## Work to be completed
Rewrite the rows from the line containing "Click the 시트로넬올 ingredient" up to and including the line containing "coord(618,373)", replacing "screenshot" with "image" and keeping everything else unchanged. Omit the pictures from your answer.

## Entries
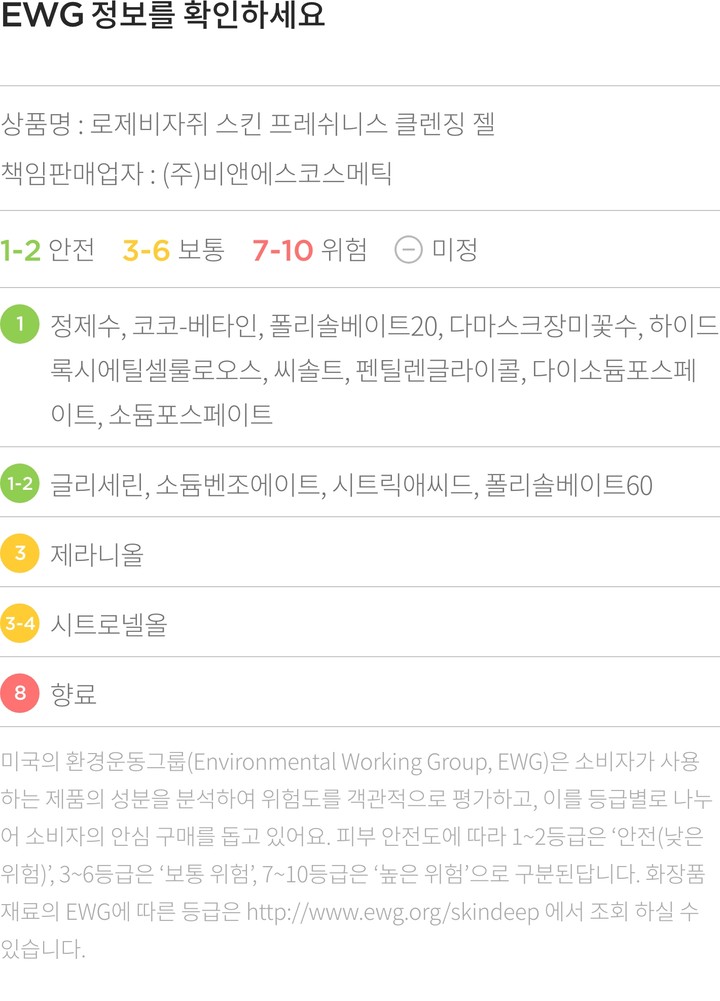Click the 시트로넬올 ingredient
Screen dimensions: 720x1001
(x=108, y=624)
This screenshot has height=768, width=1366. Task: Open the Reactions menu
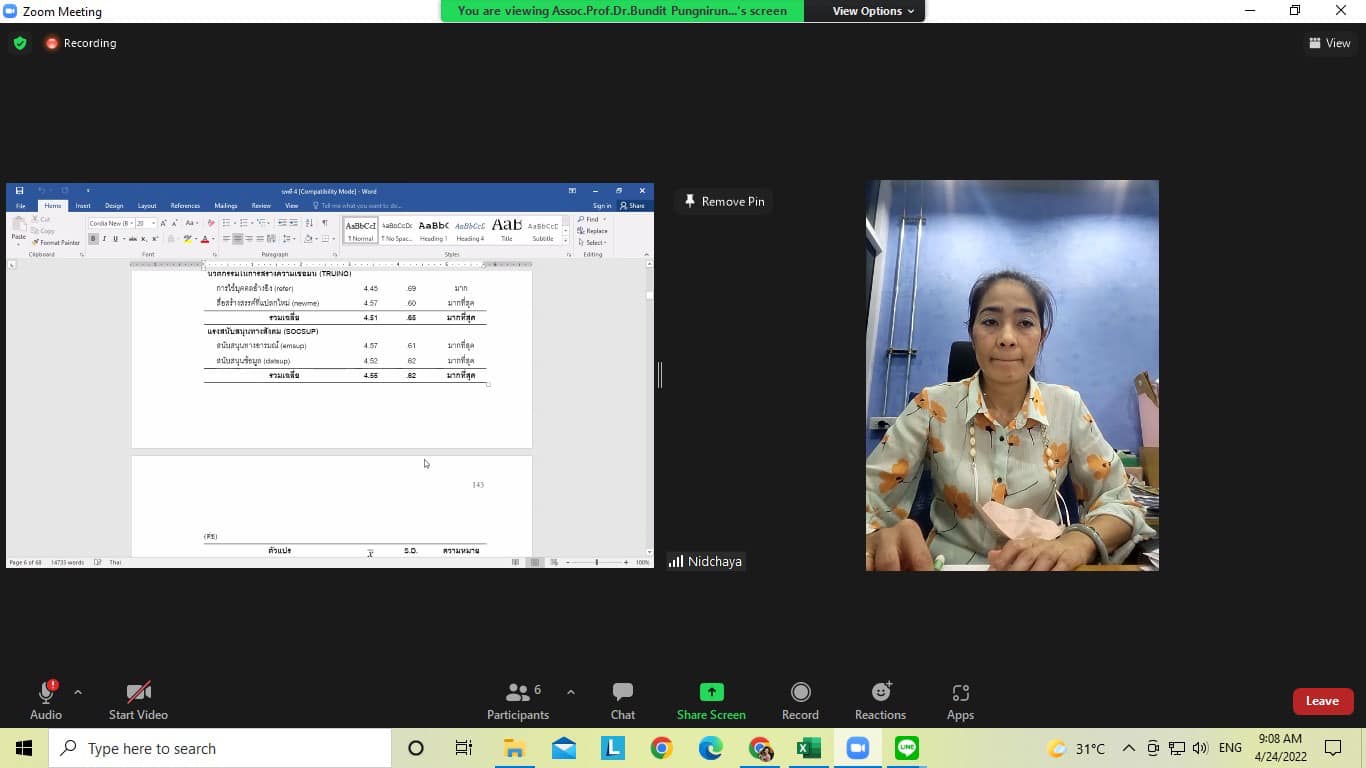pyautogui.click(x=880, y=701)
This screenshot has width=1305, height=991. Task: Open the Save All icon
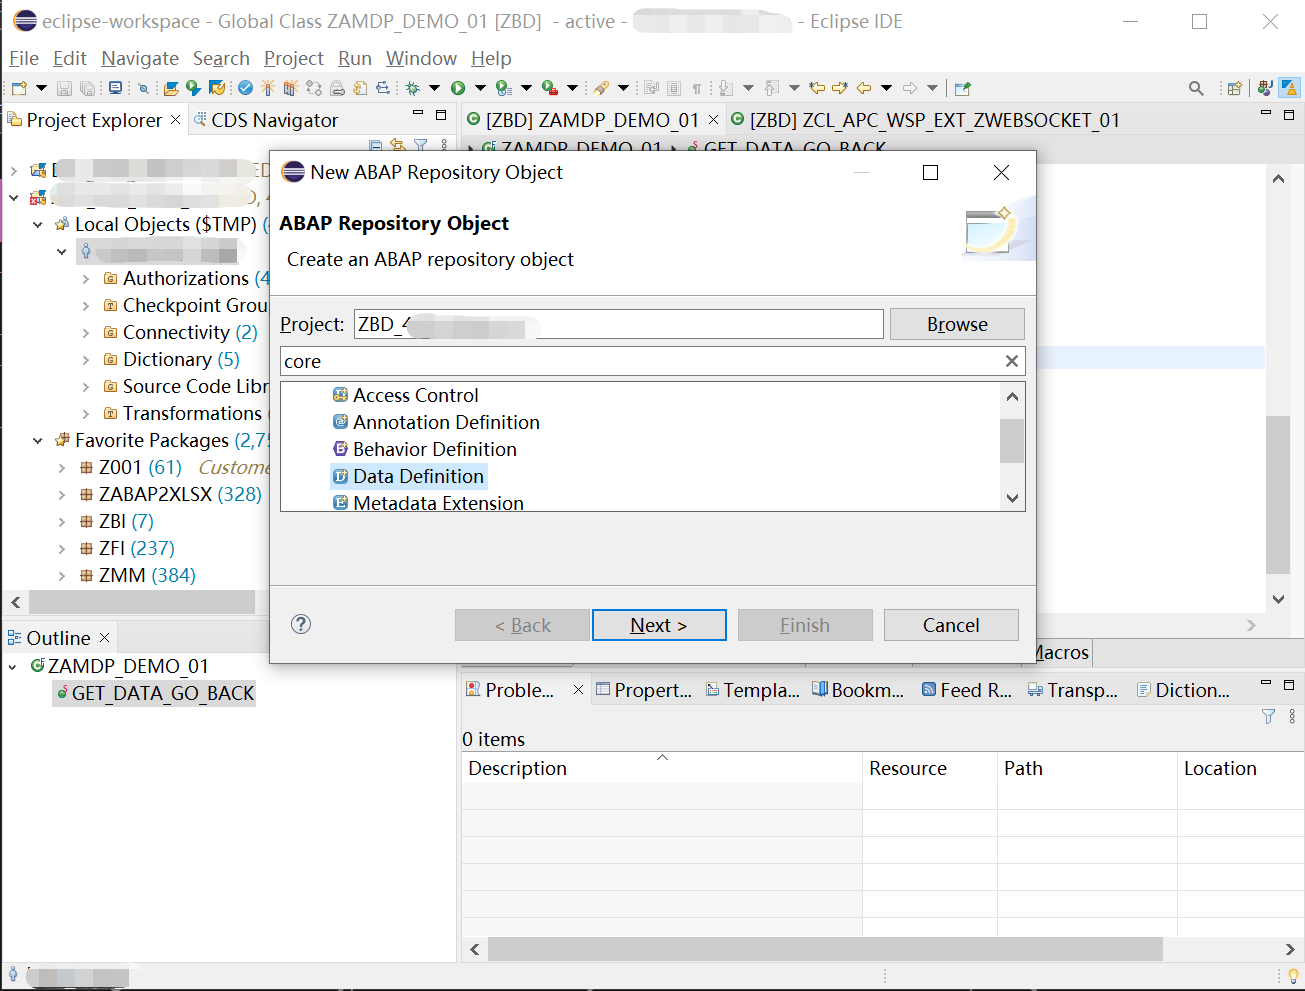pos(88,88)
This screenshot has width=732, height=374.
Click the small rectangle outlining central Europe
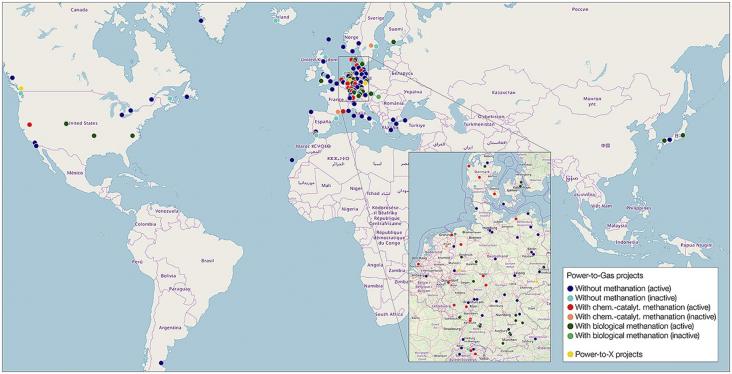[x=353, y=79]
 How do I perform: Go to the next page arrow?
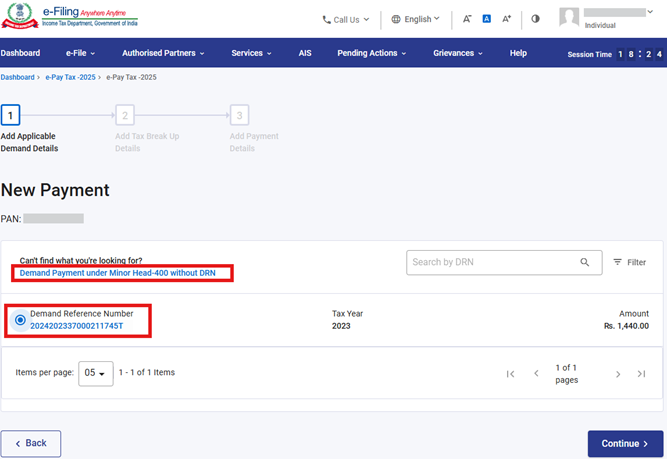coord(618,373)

* * *

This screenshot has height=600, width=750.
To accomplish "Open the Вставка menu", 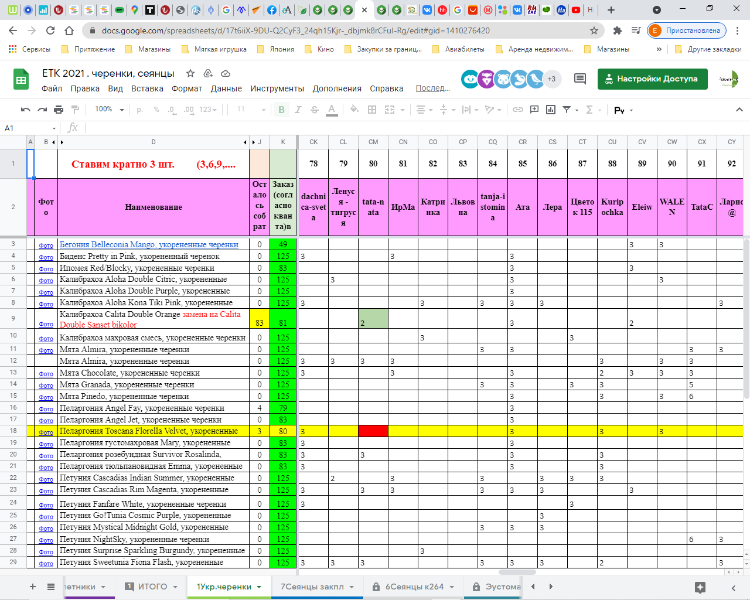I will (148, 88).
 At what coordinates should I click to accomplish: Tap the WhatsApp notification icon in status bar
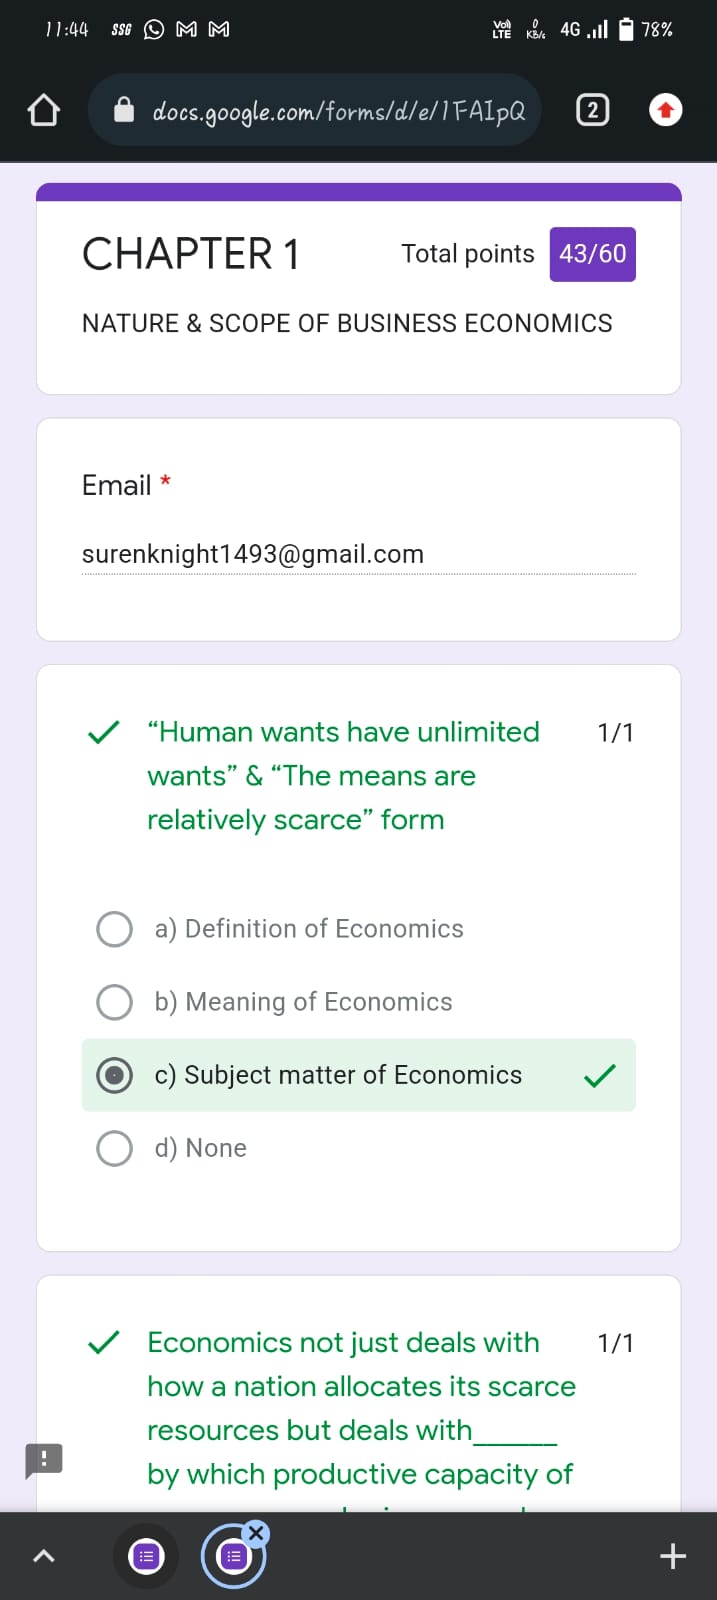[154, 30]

## Exercise response
Click the 시트로넬올 ingredient
Screen dimensions: 720x1001
(x=108, y=624)
This image has height=768, width=1366. Task: Open the Reactions menu
pyautogui.click(x=880, y=701)
This image has width=1305, height=991. Task: Open the Save All icon
pos(88,88)
This image has width=732, height=374.
Click the small rectangle outlining central Europe
[x=353, y=79]
 How do I perform: Go to the next page arrow?
coord(618,373)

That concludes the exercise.